It is well known that azides release nitrogen very easily when heated. liberating a large amount of energy.
They have a number of practical applications because of this characteristic, notably in the manufacture of explosives, silicon nitride semiconductors, and photoresistors. They are also a source of gas for air bags in vehicles and have biomedical applications. Recent studies that we have performed on the thermal decomposition of some organic azides by photoelectron (PE) spectroscopy and infrared matrix isolation spectroscopy have shown that two distinct decomposition pathways must be invoked to account for the experimental observations. The first pathway, called Type 1, is characterised by the initial liberation of nitrogen and the formation of an imine. This mechanism has been invoked to account for some of the products of azidoethanol and azidoacetone decompositions. A second mechanism, which has been termed Type 2, involves transfer of a proton or more generally an alkyl group onto the electron deficient N atom from a more remote site in the molecule and may be envisaged as involving a cyclic transition state. This mechanism was first recognised in studies of the decomposition of azidoacetic acid and ethylazidoacetate.
It is proposed to study the mechanisms of decomposition of a number of selected organic azides, notably azidoacetates, azidoamides, azidoformates and azidonitriles, with the overall aim of understanding the mechanisms of their decompositions and of characterising the reaction intermediates involved.

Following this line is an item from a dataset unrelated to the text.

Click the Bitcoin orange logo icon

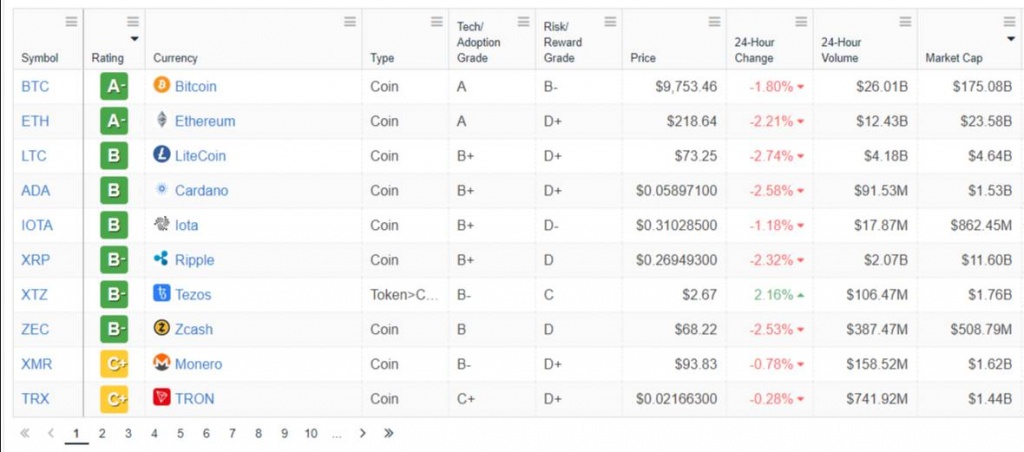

Related studies will also be made on the thermal decomposition of some recently prepared alkali and alkaline earth metal crown-ether azide complexes.
The main experimental methods used to study these decompositions are matrix isolation infrared spectroscopy and high temperature photoelectron spectroscopy.

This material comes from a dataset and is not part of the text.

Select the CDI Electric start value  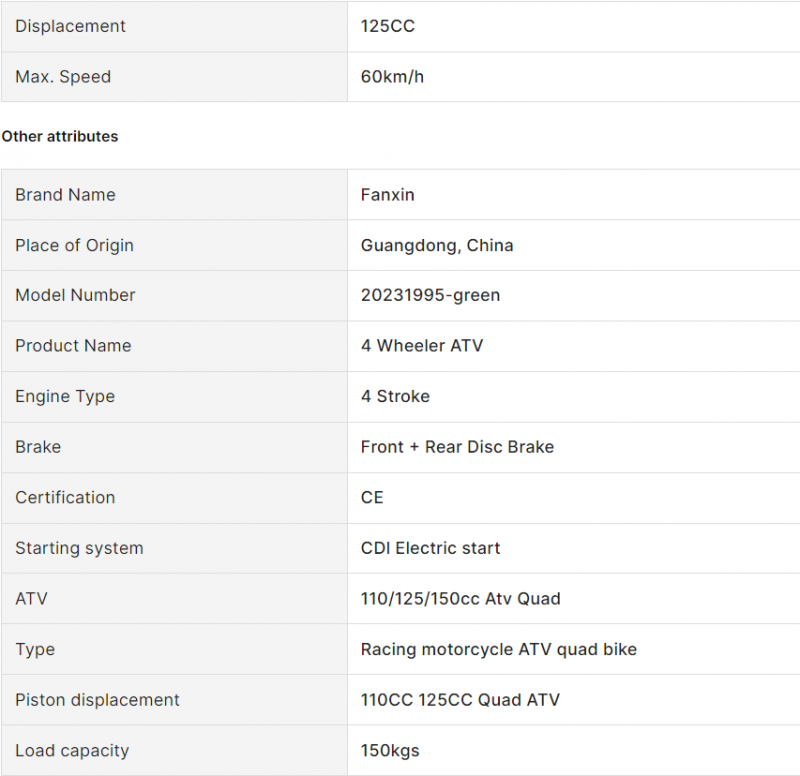pyautogui.click(x=430, y=548)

Two PE spectrometers will be used in these studies; one using resistive heating (to achieve temperatures up to 1500 K) and the other using radiofrequency induction heating (to achieve temperatures up to 2500 K). Interpretation of the experimental results is assisted by results of electronic structure calculations which are used to compute the relevant parts of the potential energy surfaces, as well as PE and infrared spectra of the parent azides, and the intermediates and products obtained on thermal decomposition.